◆ **TASK TO CARRY OUT**: Can you reproduce the listing lines starting at the one containing "This screenshot has" and ending at the one containing "(1486, 402)", both included?
--- Begin EXERCISE MATERIALS ---
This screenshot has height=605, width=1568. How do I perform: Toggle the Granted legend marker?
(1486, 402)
--- End EXERCISE MATERIALS ---
--- Begin EXERCISE MATERIALS ---
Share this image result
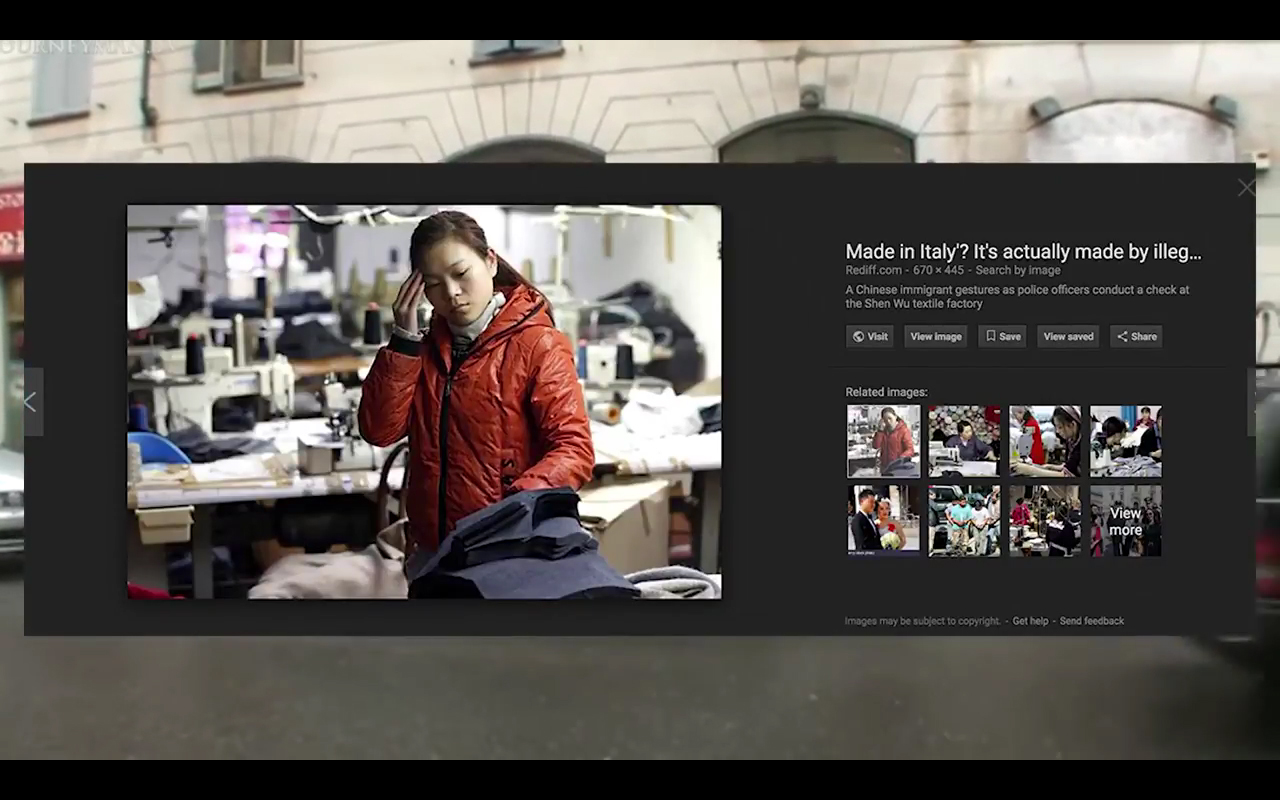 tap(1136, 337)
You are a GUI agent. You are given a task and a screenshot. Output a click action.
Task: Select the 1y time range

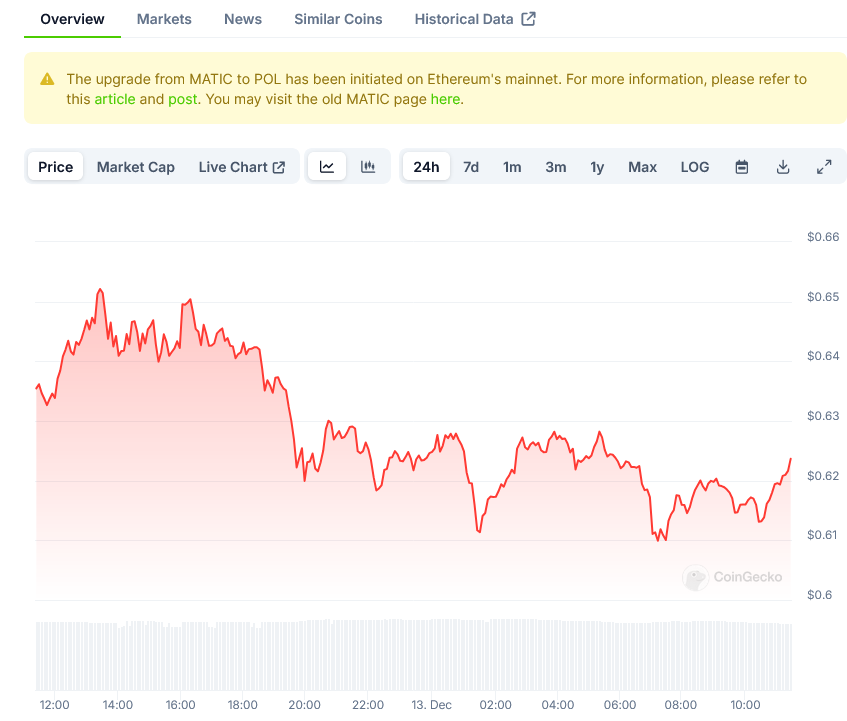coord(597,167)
--- End EXERCISE MATERIALS ---
◆ **EXERCISE SOLUTION**:
This screenshot has height=605, width=1568. How do I perform: Toggle the Granted legend marker?
(1486, 402)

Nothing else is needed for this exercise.